La situazione sta alimentando inevitabili polemiche. Nel mondo animalista e ambientalista si sono assunte posizioni molto radicalizzate e intransigenti, ma anche altre più razionali. “Io faccio spesso l’esempio dell’Abruzzo – ci commenta Alfonso Pecoraro Scanio, già presidente dei Verdi, ex ministro all’Agricoltura, e poi all’Ambiente e alla tutela del territorio e mare, oggi presidente della fondazione Univerde -, una regione dove esiste un rapporto uomo-natura invidiabile, dove perfino la convivenza con gli orsi non reca problemi, come invece accade in altri territori, che non hanno saputo governare la vicinanza. Credo che il problema degli orsi in Trentino stia proprio nell’inadeguatezza della Regione a governare il fenomeno, a delimitare le zone, a porre tutti gli avvisi necessari per garantire la sicurezza degli escursionisti.
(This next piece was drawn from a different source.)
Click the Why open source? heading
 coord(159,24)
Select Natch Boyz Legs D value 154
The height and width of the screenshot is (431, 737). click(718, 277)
In più, adesso si vorrebbe risolvere il problema con gli abbattimenti, decisi a livello politico, mentre invece bisognerebbe basarsi solo sulle evidenze scientifiche, quelle dell’ISPRA, l’ente che può stabilire il grado di pericolosità degli esemplari e indicare quindi le soluzioni possibili, come il confinamento dei capi più problematici o il trasferimento di quelli in eccesso in altre zone. Un passaggio, quest’ultimo, che però dovrebbe essere preceduto da contatti e mediazioni con altri territori, sia italiani che stranieri, che però il Trentino non ha mai coltivato. L’abbattimento è un’extrema ratio da evitare, un fallimento. Lo zooparco di Fasano s’è già detto disponibile ad accogliere Jj4, perché ignorare anche quella possibilità?”.